(Pixel coordinate grounding data)
=== Begin Enclosure ===
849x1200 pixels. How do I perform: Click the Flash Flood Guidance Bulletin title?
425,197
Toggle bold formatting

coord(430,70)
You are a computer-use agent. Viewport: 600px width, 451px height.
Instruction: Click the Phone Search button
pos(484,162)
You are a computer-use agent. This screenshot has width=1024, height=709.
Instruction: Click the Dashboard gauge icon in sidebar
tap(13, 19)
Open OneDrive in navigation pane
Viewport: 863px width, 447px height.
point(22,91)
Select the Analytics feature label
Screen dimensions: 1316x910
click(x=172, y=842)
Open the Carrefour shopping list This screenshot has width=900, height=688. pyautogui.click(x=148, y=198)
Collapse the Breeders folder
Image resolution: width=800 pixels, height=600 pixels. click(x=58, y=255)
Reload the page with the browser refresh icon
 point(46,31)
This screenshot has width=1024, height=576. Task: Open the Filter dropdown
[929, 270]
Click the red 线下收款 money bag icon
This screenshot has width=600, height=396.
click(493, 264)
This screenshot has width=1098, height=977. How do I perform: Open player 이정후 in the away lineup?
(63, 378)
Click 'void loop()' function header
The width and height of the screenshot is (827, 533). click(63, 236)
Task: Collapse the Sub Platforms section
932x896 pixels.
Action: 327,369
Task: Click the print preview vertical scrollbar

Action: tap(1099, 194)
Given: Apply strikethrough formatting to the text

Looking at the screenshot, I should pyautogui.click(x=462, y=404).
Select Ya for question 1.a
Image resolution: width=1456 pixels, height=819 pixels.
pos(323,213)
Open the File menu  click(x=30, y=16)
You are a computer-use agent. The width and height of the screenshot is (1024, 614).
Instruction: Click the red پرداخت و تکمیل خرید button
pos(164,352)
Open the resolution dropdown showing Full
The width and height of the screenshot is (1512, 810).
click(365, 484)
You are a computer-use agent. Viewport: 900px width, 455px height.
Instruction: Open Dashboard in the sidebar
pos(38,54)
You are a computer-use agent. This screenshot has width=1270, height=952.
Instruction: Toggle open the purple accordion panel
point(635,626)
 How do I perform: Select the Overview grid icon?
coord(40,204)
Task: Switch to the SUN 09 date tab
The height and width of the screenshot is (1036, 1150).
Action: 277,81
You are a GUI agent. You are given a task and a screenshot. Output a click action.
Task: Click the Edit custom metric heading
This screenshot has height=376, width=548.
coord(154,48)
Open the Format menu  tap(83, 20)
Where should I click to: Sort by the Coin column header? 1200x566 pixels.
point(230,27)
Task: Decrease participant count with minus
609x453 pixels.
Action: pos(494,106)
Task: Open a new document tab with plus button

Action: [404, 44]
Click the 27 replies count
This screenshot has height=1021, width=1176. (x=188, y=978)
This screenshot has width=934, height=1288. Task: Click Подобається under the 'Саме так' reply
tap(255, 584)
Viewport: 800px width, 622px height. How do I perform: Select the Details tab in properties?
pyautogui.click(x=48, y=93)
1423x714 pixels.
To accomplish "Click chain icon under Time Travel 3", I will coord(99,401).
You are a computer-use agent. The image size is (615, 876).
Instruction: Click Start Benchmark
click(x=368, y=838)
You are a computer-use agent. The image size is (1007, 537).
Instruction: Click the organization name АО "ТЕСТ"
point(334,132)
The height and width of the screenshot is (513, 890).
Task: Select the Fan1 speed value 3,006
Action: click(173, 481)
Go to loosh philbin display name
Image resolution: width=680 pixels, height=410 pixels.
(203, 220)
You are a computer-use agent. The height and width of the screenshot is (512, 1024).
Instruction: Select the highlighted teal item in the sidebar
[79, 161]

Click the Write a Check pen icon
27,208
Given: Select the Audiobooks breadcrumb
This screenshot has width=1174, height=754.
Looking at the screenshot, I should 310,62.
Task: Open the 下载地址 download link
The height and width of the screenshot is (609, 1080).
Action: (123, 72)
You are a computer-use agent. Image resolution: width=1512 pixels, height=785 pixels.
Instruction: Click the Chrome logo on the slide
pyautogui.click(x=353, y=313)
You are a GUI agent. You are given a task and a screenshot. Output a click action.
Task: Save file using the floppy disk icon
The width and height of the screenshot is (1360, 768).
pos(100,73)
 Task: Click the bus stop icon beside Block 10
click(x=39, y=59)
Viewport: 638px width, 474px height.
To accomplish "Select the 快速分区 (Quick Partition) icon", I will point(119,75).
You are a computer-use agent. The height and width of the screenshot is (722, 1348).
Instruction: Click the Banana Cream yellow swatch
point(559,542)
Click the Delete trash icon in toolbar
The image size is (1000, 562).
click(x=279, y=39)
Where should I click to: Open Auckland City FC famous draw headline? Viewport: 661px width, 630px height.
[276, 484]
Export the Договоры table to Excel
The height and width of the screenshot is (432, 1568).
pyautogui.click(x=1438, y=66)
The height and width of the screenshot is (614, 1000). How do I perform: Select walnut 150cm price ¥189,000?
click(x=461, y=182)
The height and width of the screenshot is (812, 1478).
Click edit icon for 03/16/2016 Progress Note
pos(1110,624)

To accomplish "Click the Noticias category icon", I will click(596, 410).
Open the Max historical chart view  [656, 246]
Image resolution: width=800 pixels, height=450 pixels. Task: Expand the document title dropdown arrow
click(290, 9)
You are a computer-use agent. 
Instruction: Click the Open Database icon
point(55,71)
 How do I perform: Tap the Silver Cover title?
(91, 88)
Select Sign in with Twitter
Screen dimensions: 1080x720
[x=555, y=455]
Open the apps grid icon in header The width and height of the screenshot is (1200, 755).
=== End Enclosure ===
• _EXERCISE GOAL_: All of the entries must be quoted exactly; please include each one.

• _WRITTEN RESPONSE_:
849x1200 pixels. How do I perform: Click the Flash Flood Guidance Bulletin title?
425,197
Toggle bold formatting

coord(430,70)
You are a computer-use agent. Viewport: 600px width, 451px height.
Instruction: Click the Phone Search button
pos(484,162)
You are a computer-use agent. This screenshot has width=1024, height=709.
Instruction: Click the Dashboard gauge icon in sidebar
tap(13, 19)
Open OneDrive in navigation pane
Viewport: 863px width, 447px height.
point(22,91)
Select the Analytics feature label
Screen dimensions: 1316x910
click(x=172, y=842)
Open the Carrefour shopping list This screenshot has width=900, height=688. pyautogui.click(x=148, y=198)
Collapse the Breeders folder
Image resolution: width=800 pixels, height=600 pixels. click(x=58, y=255)
Reload the page with the browser refresh icon
 point(46,31)
This screenshot has width=1024, height=576. Task: Open the Filter dropdown
[929, 270]
Click the red 线下收款 money bag icon
This screenshot has width=600, height=396.
click(493, 264)
This screenshot has width=1098, height=977. How do I perform: Open player 이정후 in the away lineup?
(63, 378)
Click 'void loop()' function header
The width and height of the screenshot is (827, 533). click(63, 236)
Task: Collapse the Sub Platforms section
932x896 pixels.
Action: 327,369
Task: Click the print preview vertical scrollbar

Action: tap(1099, 194)
Given: Apply strikethrough formatting to the text

Looking at the screenshot, I should pyautogui.click(x=462, y=404).
Select Ya for question 1.a
Image resolution: width=1456 pixels, height=819 pixels.
pos(323,213)
Open the File menu  click(x=30, y=16)
You are a computer-use agent. The width and height of the screenshot is (1024, 614).
Instruction: Click the red پرداخت و تکمیل خرید button
pos(164,352)
Open the resolution dropdown showing Full
The width and height of the screenshot is (1512, 810).
click(365, 484)
You are a computer-use agent. Viewport: 900px width, 455px height.
Instruction: Open Dashboard in the sidebar
pos(38,54)
You are a computer-use agent. This screenshot has width=1270, height=952.
Instruction: Toggle open the purple accordion panel
point(635,626)
 How do I perform: Select the Overview grid icon?
coord(40,204)
Task: Switch to the SUN 09 date tab
The height and width of the screenshot is (1036, 1150).
Action: 277,81
You are a GUI agent. You are given a task and a screenshot. Output a click action.
Task: Click the Edit custom metric heading
This screenshot has height=376, width=548.
coord(154,48)
Open the Format menu  tap(83, 20)
Where should I click to: Sort by the Coin column header? 1200x566 pixels.
point(230,27)
Task: Decrease participant count with minus
609x453 pixels.
Action: pos(494,106)
Task: Open a new document tab with plus button

Action: [404, 44]
Click the 27 replies count
This screenshot has height=1021, width=1176. (x=188, y=978)
This screenshot has width=934, height=1288. Task: Click Подобається under the 'Саме так' reply
tap(255, 584)
Viewport: 800px width, 622px height. How do I perform: Select the Details tab in properties?
pyautogui.click(x=48, y=93)
1423x714 pixels.
To accomplish "Click chain icon under Time Travel 3", I will coord(99,401).
You are a computer-use agent. The image size is (615, 876).
Instruction: Click Start Benchmark
click(x=368, y=838)
You are a computer-use agent. The image size is (1007, 537).
Instruction: Click the organization name АО "ТЕСТ"
point(334,132)
The height and width of the screenshot is (513, 890).
Task: Select the Fan1 speed value 3,006
Action: click(173, 481)
Go to loosh philbin display name
Image resolution: width=680 pixels, height=410 pixels.
(203, 220)
You are a computer-use agent. The height and width of the screenshot is (512, 1024).
Instruction: Select the highlighted teal item in the sidebar
[79, 161]

Click the Write a Check pen icon
27,208
Given: Select the Audiobooks breadcrumb
This screenshot has width=1174, height=754.
Looking at the screenshot, I should 310,62.
Task: Open the 下载地址 download link
The height and width of the screenshot is (609, 1080).
Action: (123, 72)
You are a computer-use agent. Image resolution: width=1512 pixels, height=785 pixels.
Instruction: Click the Chrome logo on the slide
pyautogui.click(x=353, y=313)
You are a GUI agent. You are given a task and a screenshot. Output a click action.
Task: Save file using the floppy disk icon
The width and height of the screenshot is (1360, 768).
pos(100,73)
 Task: Click the bus stop icon beside Block 10
click(x=39, y=59)
Viewport: 638px width, 474px height.
To accomplish "Select the 快速分区 (Quick Partition) icon", I will point(119,75).
You are a computer-use agent. The height and width of the screenshot is (722, 1348).
Instruction: Click the Banana Cream yellow swatch
point(559,542)
Click the Delete trash icon in toolbar
The image size is (1000, 562).
click(x=279, y=39)
Where should I click to: Open Auckland City FC famous draw headline? Viewport: 661px width, 630px height.
[276, 484]
Export the Договоры table to Excel
The height and width of the screenshot is (432, 1568).
pyautogui.click(x=1438, y=66)
The height and width of the screenshot is (614, 1000). How do I perform: Select walnut 150cm price ¥189,000?
click(x=461, y=182)
The height and width of the screenshot is (812, 1478).
Click edit icon for 03/16/2016 Progress Note
pos(1110,624)

To accomplish "Click the Noticias category icon", I will click(596, 410).
Open the Max historical chart view  [656, 246]
Image resolution: width=800 pixels, height=450 pixels. Task: Expand the document title dropdown arrow
click(290, 9)
You are a computer-use agent. 
Instruction: Click the Open Database icon
point(55,71)
 How do I perform: Tap the Silver Cover title?
(91, 88)
Select Sign in with Twitter
Screen dimensions: 1080x720
[x=555, y=455]
Open the apps grid icon in header The width and height of the screenshot is (1200, 755).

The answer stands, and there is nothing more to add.